- [Task list]
[1] From the post about the Watcher, output the passage starting with "Whoa!!! This idiot" and going on through "period of time.".
[2] According to the post about the Watcher, why is the previous owner of the house being sued?
--- start Provided text ---
Disclosure Laws and The Watcher
So I heard this story from a friend about a wack job in New Jersey called the “Watcher”. A family bought a million dollar home, later to find out the house had a stalker… actually a generation of stalkers. They received a letter from the obsessed creep saying, “My grandfather watched the house in the 1920’s and my father watched in the 1960’s. It is now my time.”
The previous owner knew about it and is now being sued for not disclosing the information before closing.
After the new owners closed on the property, they received disturbing letters reading, “Why are you here? I will find out. Have they found what is in the walls yet? In time they will. I am pleased to know your names and the names now of the young blood you have brought to me. Will the young bloods play in the basement? Who has the rooms facing the street? I’ll know as soon as you move in. It will help me to know who is in which bedroom then I can plan better.”
Whoa!!! This idiot is more than disturbed. I mean really, who does that crap if they are not completely sick in the head? Reading that wigs me out and I would love to see this guy strung up by his balls for a very long period of time.
--- end Provided text ---
--- start Data excerpts ---
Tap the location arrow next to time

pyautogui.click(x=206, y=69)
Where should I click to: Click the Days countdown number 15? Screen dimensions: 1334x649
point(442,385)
--- end Data excerpts ---
--- start Data excerpts ---
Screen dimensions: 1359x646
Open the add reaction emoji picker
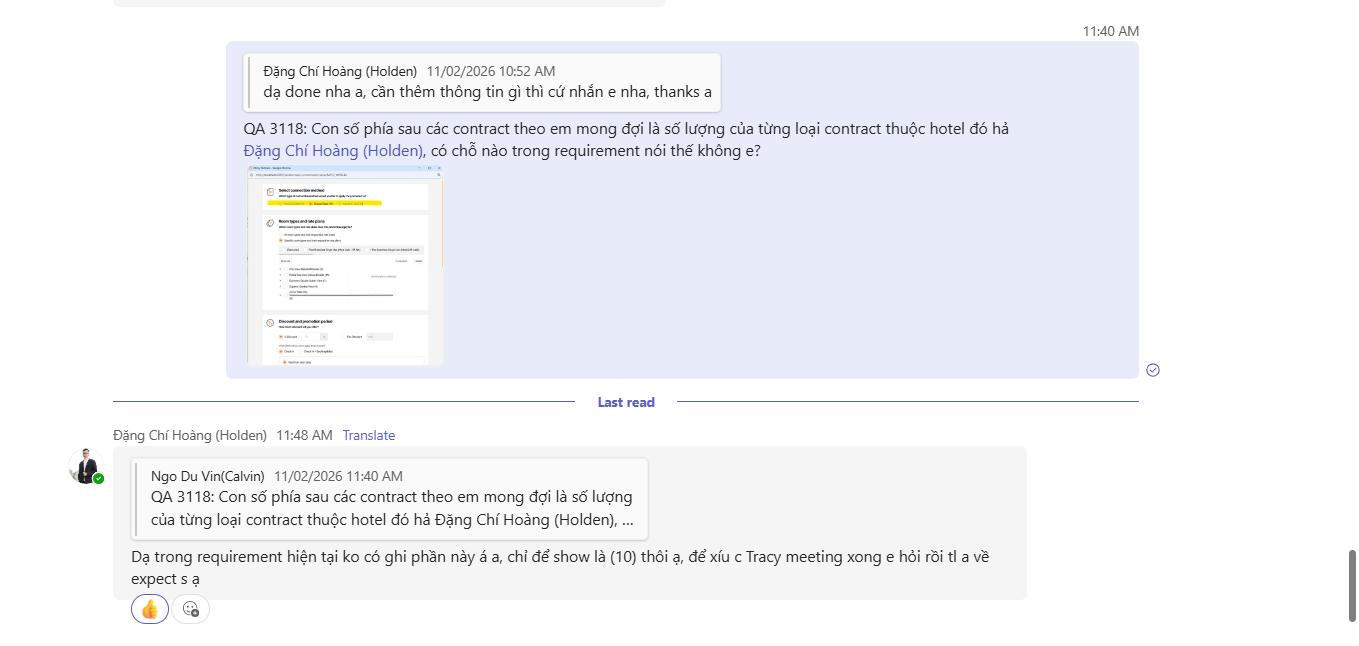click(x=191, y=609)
--- end Data excerpts ---
- [Results by task]
[1]
Whoa!!! This idiot is more than disturbed. I mean really, who does that crap if they are not completely sick in the head? Reading that wigs me out and I would love to see this guy strung up by his balls for a very long period of time.

[2] The previous owner is being sued for not disclosing the information about the Watcher before closing.